Comparing the two diagrams, everything else being equal, P1 > P2.

Event and consequences

Events and consequences behave in an exactly analogous way. In the diagram (below) we again show a graph of money versus time. This time we show three lines showing the cost of doing business (lowest in blue), the cost of the control (middle in orange) and revenue (uppermost in purple). The orange line was not included in the previous graphs because the cost of doing business in the absence of controls is actually the cost of the sprites.

At some point in time (TE) an event occurs, which nobody notices. As if some unseen hand stretches forth at this time and inverts an hour glass, at some time (TW) later when the sand runs out, a consequence occurs with severity Sev.
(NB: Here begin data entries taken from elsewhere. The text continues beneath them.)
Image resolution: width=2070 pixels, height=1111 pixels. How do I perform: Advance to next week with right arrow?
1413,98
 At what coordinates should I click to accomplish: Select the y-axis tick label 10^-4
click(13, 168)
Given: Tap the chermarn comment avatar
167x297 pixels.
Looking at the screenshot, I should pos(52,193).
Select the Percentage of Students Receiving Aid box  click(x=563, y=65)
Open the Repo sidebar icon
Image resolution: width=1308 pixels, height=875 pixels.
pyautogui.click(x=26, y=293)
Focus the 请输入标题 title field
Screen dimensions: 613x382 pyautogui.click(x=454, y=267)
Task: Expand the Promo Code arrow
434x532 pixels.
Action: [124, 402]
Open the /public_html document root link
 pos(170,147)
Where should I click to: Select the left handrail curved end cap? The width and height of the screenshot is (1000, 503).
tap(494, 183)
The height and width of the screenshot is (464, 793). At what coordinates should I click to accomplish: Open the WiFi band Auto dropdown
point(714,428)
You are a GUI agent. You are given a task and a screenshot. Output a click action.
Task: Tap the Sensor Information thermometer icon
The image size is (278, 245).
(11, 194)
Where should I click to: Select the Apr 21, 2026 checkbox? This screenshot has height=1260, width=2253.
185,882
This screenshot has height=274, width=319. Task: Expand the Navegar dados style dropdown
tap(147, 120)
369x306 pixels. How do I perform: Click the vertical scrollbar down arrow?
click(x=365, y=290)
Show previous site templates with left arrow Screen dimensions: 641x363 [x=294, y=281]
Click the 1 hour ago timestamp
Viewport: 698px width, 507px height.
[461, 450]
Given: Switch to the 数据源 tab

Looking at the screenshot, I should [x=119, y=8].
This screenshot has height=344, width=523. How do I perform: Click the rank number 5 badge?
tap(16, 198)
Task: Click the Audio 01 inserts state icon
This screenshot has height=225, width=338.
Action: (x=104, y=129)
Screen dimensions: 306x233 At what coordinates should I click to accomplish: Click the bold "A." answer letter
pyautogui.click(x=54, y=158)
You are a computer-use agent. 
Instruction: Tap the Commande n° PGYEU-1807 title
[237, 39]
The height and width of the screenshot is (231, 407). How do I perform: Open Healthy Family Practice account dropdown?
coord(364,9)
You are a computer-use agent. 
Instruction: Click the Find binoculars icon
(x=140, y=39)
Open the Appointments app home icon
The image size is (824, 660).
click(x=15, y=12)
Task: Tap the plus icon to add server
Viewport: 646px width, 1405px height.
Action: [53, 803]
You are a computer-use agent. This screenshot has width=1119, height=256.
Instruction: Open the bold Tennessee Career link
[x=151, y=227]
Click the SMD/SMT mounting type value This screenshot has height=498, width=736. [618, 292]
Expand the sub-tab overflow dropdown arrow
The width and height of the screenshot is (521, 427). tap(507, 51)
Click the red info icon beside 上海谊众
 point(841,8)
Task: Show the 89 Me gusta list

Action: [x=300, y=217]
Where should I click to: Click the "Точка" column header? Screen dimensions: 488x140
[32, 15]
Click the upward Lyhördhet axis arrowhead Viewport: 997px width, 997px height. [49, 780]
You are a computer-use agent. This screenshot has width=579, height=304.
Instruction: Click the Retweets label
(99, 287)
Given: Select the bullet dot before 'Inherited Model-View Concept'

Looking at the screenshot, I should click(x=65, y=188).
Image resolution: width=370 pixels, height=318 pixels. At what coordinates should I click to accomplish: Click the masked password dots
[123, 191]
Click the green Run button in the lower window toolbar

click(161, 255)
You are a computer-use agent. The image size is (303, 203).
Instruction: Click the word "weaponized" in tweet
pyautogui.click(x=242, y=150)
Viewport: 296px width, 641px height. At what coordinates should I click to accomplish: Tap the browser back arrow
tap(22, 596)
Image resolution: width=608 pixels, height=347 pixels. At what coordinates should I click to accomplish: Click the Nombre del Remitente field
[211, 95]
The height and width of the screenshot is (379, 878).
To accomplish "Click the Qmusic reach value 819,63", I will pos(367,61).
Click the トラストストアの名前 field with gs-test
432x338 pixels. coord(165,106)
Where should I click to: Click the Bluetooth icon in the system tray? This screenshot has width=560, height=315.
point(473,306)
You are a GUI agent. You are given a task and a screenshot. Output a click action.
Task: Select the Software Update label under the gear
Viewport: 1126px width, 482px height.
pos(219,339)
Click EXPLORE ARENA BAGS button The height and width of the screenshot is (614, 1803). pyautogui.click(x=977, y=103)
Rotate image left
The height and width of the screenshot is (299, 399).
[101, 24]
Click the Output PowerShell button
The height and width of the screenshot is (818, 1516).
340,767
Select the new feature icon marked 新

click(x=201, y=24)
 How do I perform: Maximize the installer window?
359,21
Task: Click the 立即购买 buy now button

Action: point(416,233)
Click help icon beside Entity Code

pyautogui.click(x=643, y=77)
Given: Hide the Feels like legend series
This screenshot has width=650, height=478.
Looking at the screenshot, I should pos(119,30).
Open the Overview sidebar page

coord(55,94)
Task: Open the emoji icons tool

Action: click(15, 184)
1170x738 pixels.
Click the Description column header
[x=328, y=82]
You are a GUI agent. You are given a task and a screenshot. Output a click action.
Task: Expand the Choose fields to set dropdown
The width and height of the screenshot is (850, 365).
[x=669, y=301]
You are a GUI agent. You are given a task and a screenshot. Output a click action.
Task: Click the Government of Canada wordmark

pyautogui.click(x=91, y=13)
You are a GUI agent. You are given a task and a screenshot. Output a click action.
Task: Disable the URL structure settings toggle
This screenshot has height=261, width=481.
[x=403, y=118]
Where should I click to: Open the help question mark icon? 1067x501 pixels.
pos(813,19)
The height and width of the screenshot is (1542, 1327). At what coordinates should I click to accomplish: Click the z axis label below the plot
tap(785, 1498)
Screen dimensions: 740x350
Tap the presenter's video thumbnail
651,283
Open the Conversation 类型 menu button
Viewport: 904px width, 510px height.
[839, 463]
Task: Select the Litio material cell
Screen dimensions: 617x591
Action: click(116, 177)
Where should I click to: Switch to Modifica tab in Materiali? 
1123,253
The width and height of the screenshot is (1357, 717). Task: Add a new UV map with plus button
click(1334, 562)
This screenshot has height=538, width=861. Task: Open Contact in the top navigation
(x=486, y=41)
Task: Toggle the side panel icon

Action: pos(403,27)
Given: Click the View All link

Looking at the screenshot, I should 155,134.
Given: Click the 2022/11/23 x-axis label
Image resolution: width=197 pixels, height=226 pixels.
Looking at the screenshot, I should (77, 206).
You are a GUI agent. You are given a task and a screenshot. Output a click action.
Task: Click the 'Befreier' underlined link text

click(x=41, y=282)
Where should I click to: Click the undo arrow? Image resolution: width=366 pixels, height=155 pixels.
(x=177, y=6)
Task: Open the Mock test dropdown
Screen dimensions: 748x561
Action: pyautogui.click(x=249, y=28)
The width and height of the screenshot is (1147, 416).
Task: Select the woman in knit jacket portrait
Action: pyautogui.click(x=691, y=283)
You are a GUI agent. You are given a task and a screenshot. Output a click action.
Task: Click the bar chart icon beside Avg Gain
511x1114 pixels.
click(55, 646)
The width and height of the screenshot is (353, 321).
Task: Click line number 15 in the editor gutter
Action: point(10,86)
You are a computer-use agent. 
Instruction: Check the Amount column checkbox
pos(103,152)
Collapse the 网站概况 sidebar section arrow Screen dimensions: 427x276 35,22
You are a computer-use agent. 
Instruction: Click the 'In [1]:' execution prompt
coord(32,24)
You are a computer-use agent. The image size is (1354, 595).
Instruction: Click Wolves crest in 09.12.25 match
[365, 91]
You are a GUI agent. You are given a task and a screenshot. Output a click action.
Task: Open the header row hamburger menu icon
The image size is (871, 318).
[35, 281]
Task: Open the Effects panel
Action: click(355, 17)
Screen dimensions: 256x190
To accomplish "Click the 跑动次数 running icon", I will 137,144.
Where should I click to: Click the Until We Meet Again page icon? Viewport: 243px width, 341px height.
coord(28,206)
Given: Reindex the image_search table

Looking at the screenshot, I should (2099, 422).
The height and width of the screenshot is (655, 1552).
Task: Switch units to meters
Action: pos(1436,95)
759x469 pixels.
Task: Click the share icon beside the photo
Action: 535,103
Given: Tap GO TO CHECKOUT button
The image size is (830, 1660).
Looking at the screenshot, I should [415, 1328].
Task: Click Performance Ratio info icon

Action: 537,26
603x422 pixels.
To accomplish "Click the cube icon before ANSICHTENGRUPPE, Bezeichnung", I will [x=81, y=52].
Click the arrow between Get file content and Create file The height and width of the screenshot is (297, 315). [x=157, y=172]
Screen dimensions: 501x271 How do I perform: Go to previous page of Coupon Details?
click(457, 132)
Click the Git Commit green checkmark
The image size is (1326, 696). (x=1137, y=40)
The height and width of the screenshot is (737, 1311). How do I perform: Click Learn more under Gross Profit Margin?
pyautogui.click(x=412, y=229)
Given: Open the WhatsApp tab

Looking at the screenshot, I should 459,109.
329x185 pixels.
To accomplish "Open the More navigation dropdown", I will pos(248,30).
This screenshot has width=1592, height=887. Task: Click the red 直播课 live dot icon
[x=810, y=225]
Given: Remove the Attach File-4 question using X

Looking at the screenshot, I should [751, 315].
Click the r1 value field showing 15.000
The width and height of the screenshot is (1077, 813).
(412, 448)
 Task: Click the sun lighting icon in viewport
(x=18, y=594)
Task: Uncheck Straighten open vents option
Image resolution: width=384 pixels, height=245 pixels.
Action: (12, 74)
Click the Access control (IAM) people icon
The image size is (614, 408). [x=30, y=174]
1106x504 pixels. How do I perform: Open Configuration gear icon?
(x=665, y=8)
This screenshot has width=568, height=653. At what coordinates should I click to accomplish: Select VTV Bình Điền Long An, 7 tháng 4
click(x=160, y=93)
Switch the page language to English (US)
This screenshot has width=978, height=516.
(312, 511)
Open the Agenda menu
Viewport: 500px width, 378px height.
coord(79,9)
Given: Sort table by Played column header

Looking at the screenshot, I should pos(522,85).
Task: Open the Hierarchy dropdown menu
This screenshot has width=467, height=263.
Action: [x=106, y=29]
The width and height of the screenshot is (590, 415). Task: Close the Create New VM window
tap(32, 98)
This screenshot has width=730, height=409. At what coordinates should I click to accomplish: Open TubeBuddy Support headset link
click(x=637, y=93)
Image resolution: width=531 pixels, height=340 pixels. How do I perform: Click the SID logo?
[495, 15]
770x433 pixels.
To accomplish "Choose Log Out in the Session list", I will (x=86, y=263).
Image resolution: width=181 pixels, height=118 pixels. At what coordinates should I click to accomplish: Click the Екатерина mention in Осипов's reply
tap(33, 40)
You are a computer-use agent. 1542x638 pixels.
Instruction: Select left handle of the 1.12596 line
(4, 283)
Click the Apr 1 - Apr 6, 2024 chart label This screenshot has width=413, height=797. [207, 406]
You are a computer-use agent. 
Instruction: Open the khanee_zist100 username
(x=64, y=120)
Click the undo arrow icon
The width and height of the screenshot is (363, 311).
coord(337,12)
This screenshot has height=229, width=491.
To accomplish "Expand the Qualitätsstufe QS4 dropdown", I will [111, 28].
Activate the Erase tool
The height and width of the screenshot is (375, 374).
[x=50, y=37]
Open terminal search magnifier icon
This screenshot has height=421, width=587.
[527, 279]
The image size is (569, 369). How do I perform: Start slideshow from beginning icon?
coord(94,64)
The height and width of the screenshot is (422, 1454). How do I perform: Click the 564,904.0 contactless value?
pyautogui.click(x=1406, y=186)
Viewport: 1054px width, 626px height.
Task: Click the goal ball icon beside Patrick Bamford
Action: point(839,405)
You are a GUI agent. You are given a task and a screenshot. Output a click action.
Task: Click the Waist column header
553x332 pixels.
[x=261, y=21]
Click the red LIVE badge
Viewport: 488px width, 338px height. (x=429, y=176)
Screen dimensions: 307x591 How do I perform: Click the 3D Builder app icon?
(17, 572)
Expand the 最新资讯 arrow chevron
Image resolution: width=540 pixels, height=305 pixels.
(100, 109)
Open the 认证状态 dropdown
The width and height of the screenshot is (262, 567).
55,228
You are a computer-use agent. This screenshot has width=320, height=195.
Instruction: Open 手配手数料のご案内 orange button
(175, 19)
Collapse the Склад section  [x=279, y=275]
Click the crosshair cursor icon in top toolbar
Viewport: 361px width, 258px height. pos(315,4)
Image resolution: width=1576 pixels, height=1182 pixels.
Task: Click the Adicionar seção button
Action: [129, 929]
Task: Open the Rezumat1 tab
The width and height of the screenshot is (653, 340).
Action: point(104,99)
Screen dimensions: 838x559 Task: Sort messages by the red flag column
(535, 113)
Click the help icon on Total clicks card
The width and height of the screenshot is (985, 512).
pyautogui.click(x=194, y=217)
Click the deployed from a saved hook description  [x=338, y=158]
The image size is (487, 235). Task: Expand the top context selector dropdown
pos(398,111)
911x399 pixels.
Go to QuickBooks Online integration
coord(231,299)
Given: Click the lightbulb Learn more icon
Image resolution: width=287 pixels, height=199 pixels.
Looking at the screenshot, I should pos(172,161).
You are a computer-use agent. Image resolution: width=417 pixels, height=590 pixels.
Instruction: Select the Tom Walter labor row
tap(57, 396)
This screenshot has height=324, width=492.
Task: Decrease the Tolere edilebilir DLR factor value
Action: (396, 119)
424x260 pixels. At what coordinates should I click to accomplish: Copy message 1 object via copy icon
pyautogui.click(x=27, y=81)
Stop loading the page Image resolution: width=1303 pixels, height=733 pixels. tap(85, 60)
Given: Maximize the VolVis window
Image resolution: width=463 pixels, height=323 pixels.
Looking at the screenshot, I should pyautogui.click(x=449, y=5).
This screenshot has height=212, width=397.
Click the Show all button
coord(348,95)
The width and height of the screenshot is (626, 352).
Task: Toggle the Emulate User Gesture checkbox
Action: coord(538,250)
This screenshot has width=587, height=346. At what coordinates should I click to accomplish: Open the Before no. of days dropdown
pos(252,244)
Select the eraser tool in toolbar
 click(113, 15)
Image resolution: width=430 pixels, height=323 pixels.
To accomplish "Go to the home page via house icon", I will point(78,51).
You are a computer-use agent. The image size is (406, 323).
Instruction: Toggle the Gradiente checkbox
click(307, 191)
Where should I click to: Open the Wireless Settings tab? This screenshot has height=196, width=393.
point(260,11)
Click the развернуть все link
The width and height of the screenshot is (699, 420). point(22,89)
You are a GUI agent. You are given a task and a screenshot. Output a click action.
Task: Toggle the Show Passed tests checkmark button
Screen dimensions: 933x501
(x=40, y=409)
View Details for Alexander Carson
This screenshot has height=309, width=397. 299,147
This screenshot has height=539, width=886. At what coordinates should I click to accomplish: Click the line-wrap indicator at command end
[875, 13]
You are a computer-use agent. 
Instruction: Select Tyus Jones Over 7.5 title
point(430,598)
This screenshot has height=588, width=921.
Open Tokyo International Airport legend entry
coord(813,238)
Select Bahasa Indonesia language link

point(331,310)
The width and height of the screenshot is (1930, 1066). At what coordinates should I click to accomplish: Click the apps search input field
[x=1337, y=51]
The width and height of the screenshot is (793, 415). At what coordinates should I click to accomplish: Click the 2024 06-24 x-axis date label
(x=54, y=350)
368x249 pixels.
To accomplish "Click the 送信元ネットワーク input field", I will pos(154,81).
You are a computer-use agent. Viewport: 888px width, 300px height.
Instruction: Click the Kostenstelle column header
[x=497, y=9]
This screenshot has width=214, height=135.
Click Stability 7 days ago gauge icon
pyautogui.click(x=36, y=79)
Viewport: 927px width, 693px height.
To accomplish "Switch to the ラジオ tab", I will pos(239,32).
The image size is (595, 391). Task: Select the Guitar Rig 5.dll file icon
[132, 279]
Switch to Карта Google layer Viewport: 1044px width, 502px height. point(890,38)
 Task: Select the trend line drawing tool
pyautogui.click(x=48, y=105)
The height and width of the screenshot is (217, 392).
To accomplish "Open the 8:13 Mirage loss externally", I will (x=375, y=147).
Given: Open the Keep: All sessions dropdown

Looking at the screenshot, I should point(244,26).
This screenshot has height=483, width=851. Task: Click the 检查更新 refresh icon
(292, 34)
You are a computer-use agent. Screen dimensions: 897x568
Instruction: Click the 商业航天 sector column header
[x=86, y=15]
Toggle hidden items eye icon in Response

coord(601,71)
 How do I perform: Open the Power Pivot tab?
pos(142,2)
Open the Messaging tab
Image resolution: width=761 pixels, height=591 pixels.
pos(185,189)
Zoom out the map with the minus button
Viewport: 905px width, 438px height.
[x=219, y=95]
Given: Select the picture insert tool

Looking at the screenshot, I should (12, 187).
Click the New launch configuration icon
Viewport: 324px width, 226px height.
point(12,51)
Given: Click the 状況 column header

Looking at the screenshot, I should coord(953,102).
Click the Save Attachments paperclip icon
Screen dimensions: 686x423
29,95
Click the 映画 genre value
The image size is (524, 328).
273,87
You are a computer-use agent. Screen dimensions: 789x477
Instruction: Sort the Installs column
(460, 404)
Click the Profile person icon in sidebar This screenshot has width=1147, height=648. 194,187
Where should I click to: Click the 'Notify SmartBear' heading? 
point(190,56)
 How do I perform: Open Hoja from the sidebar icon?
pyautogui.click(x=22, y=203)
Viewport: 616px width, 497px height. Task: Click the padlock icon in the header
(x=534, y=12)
This, of course, is totally the opposite effect to that which occurred in the first opportunity exploitation case that we discussed above.

Still nobody notices, but it is perhaps at a regular management meeting (TM) that somebody does. Action is taken, at a cost, CF, and takes effect at time, TF. In this case, the action taken is partially successful as shown by the increase in slope of the revenue line following the application of the corrective action.

 

The event is detected too late to prevent the consequence

We now turn our attention to the diagram below which shows exactly the same event and the expiry of its associated time window (at TW). This time, however, the internal controls detect the event at time TD and cause corrective action, either automatically or through human intervention to be successfully applied at time TF. Time TF < TW and therefore the consequence does not occur. There may cost be a cost associated with the corrective action. This cost is not part of the running costs associated with internal control as it would not have occurred had the event not occurred.

 

The event is detected in time to prevent the consequence

In these two cases, everything else being equal, P1 < P2.

In summary, these four cases demonstrate that an effective system of internal control is one which enables the prompt detection of opportunities and events in sufficient time for an organisation to successfully exploit the opportunity for gain or prevent the occurrence of a consequence and thus a loss. Taken together the two concepts facilitate discussion concerning alternative business strategies where one offers high rewards for high risks whereas the other offers lower rewards for lower risks.